- mkcelinska
Byłam partnerką hazardzisty - A. Polakowska
Wydawnictwo: Novae Res
Data wydania: 2022-11-30
Liczba stron: 362
ISBN: 9788383132419
Wstrząsająca historia osoby współuzależnionej – partnerki nałogowego hazardzisty
Hazard to jeden z najbardziej podstępnych nałogów. Nie ma nieprzyjemnego zapachu ani wyglądu, pozwala z łatwością utrzymywać pozory normalności. Bliscy hazardzisty dowiadują się o problemie dopiero wtedy, gdy otrzymują kolejne wiadomości od banków czy firm udzielających tzw. chwilówek. Od tej pory każdy dzień naznaczony jest strachem, niepewnością i brakiem wiary w przyszłość.
Właśnie tak było z Agnieszką, której piękny sen o miłości zmienił się niepostrzeżenie w koszmar. A początki były idealne – kwiaty, wspólne wieczory przy winie i kartach, romantyczne wyznania wklepywane w internetowy komunikator. W końcu jednak ukochany pokazał swoją prawdziwą twarz, a Agnieszka uwierzyła, że uda jej się trwać przy nim mimo wszystko…
Jak wyrwać się z matni współuzależnienia? I czy to w ogóle możliwe, gdy miłość wydaje się silniejsza niż zdrowy rozsądek?
Właśnie się pakuję i wyjeżdżam. Jak tylko wróci Klaudia, to oddam jej telefon i klucze. A przyczyną tego wszystkiego jest moje złe postępowanie. Po wzięciu kredytu w PKO, chciałem się odegrać i wziąłem w Lukasie 5000 zł. Nie miałem jak spłacać, więc pożyczyłem od taty 1000 zł na ratę, ale jest już kolejna do spłaty. Miałaś rację, że jestem hazardzistą. Przez granie straciłem wszystko, co kocham. Wybacz mi…
Kiedy po raz pierwszy zobaczyłam ten SMS, doznałam szoku. Przeczytałam go kilka razy i cały czas nie dowierzałam zawartym w nim słowom. Długi? Przegrane pieniądze? Jak? Gdzie? Kiedy?

Po książkę sięgnęłam z powodu tematu hazardu – branża jest mi wyjątkowo bliska, dlatego chciałam zapoznać się z perspektywą bycia partnerką hazardzisty, opisywaną przez główną bohaterkę – Agnieszkę.

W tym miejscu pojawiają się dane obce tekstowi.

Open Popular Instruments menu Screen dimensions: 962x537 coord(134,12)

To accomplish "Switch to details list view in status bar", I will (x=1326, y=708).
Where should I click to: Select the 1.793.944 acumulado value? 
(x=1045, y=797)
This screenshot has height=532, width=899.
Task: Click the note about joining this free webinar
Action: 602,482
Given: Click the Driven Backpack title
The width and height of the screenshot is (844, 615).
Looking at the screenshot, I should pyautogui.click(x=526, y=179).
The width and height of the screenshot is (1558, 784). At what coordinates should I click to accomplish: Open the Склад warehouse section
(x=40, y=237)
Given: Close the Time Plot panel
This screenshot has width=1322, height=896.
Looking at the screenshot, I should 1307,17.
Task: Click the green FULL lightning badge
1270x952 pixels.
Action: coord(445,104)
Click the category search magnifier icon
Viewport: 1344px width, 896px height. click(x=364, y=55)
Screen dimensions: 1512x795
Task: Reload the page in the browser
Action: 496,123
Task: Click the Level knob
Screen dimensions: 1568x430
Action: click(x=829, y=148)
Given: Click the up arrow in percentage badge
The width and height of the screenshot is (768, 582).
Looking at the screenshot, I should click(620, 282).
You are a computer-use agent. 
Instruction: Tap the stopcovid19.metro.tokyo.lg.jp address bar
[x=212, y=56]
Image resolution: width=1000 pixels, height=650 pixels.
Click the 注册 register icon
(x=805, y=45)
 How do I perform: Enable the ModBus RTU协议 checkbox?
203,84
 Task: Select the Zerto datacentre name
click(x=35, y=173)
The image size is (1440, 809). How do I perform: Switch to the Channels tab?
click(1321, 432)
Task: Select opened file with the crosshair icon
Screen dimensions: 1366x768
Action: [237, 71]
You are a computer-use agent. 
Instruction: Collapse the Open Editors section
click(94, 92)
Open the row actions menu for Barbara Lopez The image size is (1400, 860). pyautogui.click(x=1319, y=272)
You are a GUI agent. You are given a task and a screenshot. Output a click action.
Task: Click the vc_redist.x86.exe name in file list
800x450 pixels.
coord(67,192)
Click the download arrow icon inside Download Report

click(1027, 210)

Agnieszka to samotna matka dwójki dzieci, rozwódka. Mieszka na przedmieściach miasta, z rodzicami, którzy wspierają ją w opiece nad dziećmi. Kobieta regularnie korzysta z portali randkowych by poznać miłość swojego życia. Po kilku nieudanych próbach trafia na Krzysztofa, z którym spędza noce przed komputerem, czatując na gadu-gadu. Mężczyzna wydaje się być idealnym – akceptuje dzieci Agnieszki, rozumie kobietę bez słów.
Dość szybko okazuje się, że Krzysztof to hazardzista. Agnieszka nie ma świadomości, w jakie problemy pakuje się, będąc w związku z osobą, która zaczyna ją okłamywać. Z czasem problemy narastają – pojawiają się kolejne długi, a bohaterka decyduje się na kolejne kredyty, by ratować ukochanego. Ta relacja przetrwała 10 lat, a w jej tle dodatkowo było kolejne dziecko, kolejne długi, porachunki z mafią, nieudane terapie uzależnień.
Nie wiem czego spodziewałam się po tej lekturze, może więcej emocji, a nie słodko-pierdzących smsów między kochankami czy opisów ich seksu. Dialogi również były bardzo dziecinne i dość nieprzystające do wieku bohaterów. Jestem zaskoczona, że po kilku pierwszych kłamstwach Agnieszka dalej dawała „kolejne” i „ostatnie” szanse, że zadłużała się regularnie by partner miał za co grać. I pomimo uczestnictwa w terapii, minęły kolejne lata nim Agnieszka zdecydowała się na odejście od partnera. Pomijam już decydowanie się na kolejne dziecko, gdy sytuacja życiowo-finansowa nie była zbyt kolorowa, bo Krzysztof dziwnym trafem nie potrafił utrzymać żadnej pracy.
Mam nadzieję, że ta lektura będzie przestrogą dla kobiet, które widzą pierwsze symptomy uzależnienia od hazardu u siebie lub swoich partnerów. Hazard to jedno z bardziej kosztownych uzależnień.